Possibly same data, different seller and databases

Now according to Brian Krebs, his interaction with the seller known as "Sanixer" on Telegram reveals that Collection #1 (87GB) was just the beginning of the bigger 993.36GB (almost 1TB) data dump. This was being sold for just $45!

The Telegram User Sanixer (below right)

While Sanixer was offering/advertising the 1TB data for $45, I spotted a forum post who was actually giving this away for free!!! Apparently the forum user was unhappy claiming that Sanixer was sharing his "Infinity Black Combo" in that storage.
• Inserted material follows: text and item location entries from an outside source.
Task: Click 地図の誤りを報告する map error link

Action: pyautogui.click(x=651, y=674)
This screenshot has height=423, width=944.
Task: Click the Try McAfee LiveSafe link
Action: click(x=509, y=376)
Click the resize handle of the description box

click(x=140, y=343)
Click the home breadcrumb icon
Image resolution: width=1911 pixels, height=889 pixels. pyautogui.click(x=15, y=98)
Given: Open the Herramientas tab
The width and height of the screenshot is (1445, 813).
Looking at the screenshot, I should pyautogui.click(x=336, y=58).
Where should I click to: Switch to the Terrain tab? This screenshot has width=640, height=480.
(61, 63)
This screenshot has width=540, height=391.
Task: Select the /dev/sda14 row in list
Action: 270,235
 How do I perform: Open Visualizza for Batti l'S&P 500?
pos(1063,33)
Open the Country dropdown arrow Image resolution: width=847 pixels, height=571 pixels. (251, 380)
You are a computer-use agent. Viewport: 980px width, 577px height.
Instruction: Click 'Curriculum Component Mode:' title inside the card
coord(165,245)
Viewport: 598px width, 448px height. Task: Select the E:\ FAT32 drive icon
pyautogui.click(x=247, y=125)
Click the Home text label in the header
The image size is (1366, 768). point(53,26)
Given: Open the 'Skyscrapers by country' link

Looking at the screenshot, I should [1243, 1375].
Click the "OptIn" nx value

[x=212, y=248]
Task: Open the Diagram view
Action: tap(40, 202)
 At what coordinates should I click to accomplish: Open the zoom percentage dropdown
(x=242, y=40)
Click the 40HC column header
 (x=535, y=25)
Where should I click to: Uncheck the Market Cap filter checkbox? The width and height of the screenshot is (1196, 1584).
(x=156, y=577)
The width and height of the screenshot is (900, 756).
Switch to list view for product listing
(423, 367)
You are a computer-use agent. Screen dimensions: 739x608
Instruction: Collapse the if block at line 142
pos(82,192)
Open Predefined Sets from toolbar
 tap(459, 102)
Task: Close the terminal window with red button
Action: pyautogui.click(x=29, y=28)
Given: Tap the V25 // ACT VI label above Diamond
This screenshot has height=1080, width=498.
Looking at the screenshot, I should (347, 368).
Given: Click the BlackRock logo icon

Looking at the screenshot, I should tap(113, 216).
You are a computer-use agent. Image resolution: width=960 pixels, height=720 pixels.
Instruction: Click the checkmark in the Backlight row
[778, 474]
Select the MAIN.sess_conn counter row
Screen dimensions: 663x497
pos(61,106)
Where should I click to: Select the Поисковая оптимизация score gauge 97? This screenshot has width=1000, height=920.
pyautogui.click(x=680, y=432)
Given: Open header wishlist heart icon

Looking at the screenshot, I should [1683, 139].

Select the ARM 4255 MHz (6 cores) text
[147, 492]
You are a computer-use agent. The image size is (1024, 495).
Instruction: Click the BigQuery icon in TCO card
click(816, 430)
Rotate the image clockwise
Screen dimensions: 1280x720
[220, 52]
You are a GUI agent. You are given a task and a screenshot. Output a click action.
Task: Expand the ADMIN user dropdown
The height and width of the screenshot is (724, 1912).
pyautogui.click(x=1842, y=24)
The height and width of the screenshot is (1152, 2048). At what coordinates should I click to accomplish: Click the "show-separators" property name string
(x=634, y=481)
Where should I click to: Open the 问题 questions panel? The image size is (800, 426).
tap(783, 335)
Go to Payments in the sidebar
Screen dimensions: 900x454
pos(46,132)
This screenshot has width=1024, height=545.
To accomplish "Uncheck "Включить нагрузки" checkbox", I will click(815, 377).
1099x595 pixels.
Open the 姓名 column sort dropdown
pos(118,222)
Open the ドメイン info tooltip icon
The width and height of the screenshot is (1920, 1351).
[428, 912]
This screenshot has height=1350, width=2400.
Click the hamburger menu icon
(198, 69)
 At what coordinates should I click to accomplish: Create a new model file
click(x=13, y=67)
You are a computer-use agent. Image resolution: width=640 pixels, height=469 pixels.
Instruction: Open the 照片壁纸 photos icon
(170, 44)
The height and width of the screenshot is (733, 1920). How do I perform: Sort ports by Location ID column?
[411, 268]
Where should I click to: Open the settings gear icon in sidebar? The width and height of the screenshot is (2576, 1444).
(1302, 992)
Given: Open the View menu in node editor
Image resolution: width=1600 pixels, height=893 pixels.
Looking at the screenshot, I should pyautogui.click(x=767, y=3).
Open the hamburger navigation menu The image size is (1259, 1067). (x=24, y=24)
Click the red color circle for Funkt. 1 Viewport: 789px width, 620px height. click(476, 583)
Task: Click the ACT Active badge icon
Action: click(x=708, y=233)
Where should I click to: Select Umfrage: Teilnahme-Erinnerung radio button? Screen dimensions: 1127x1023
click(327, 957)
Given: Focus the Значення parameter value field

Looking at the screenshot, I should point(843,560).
As an act of retaliation, he posted links to all the 1TB data that can be accessed for free!!

Links to the 1 TB data! 

And to make things worse, other forum users were spotted posting links to these data as well. The post below was posted on 9 January and another 19 January.

Another set of links to the 1 TB data

Another post from a different forum 

Due to ethics, I did not download any of these content, however I took screenshots of these content to show what was being offered.

Screenshot of Collection 1

Screenshot of Collection 2

Screenshot of Collection 3

Screenshot of Collection 4

Screenshot of Collection 5

Screenshot of Antipublic 1

Screenshot of Antipublic 2
In conclusion, I believe that most (if not all) of these data are not new but could be either bought or downloaded from existing databases in the deep web. While some researchers or journalists published this 'breach' as the biggest or largest breach, allow me to recollect your memory to the 1.4 Billion credentials leak of 2017 - reported by 4iQ and the Exploit[.]in compilation of over 592 Million accounts (leaked databases) in the same year. I have a feeling that this 1 TB of data advertised in the underground community is merely a compilation of previous and past years breaches until mid 2018.